Expectational Hazard

Everyone tells you not to have expectations, because they are doomed to make you unhappy one way or the other. That’s some heavy duty crap that I am not going to mull over right now though, because it finally dawned on me what a class-A idiot I am being.

So, the other day I finally posted about a first date I had recently. It was not my first first date overall, after splitting with the ex, it was the third. The other two fizzled out for various reasons, and I haven’t seen those blokes again thereafter, although one of them did become a kind of friendly acquaintance.

No, it wasn’t my first date after the ex; but it was the first time I felt anything remotely beyond friendship for a guy, after the ex. We were together for four years, and this was two years after splitting up. Six years of being physically, emotionally, and mentally tethered to one person takes some undoing. It was exhilarating. It was wonderful. It was terrifying. I think I forgot how to breathe at one point.

I have always started relationships by being friends first. There is no expectation of anything more, so the two people involved settle into a comfort zone with each other, without the pressure of feelings and attraction. With my other two first dates, I met up with these guys with that sort of purpose. Let’s hang out, and see where it goes. Why didn’t I do that this time?

It is partly the way I approached Tinder the second time. There was more determination to make an effort, and not to feel guilty about “cheating” on my ex. Thankfully, I was finally over him in the true sense of the word, rather than the front I was peddling to my family and friends.

Another aspect is that facet of my nature that I keep closeted at all times: the romantic streak.

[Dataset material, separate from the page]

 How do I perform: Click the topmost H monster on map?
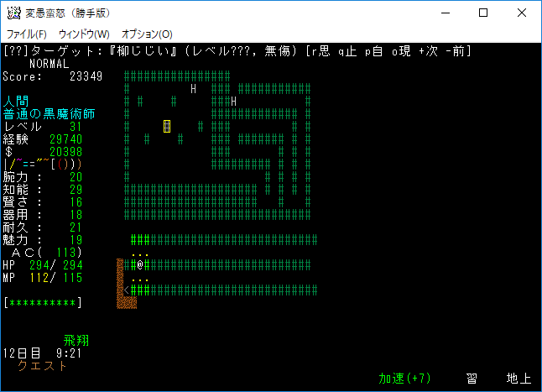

The part of me that loves onscreen love and happily-ever-afters, and thrills to stories of grand gestures and small tokens of affection. I could never admit to having that streak thanks to being surrounded by acerbic friends on one side, and overly romantic family on the other. Also could never admit to it because of the million times I’ve felt disappointed about boyfriends forgetting Valentine’s Day or my birthday. I never held it against them of course, because some people are built like that, but it did mean that tiny fledgling hopes got crushed.

Take the ex for example: he never bought my “I’m not romantic” schtick. He couldn’t remember dates, so I reminded him. But he did a million things that were super romantic: left hidden notes for me on the bathroom mirror, hidden love notes around the house, had 30 roses delivered to my office on my 30th birthday [this was crazy embarrassing, but worth a post], and a thousand other tiny romantic things that made me feel loved when he wasn’t around. I don’t expect that of anyone else though, but I did learn to accept that I indeed love romance.

Which is why I made such a mess of my own head that evening. I could’ve gone to that dinner with an open mind, and been myself. We would have avoided the awkwardness, and the evening, although nice, would have been much nicer overall. But I built it up too much in my head. That’s too much pressure: both for me, and the poor guy who has no clue what is happening.

My lesson in all of this is to stop overthinking. Stop over-imagining. Stop building castles in air and fantasising. Because I will end up losing out on the amazing present in the expectation of a fictional what-if.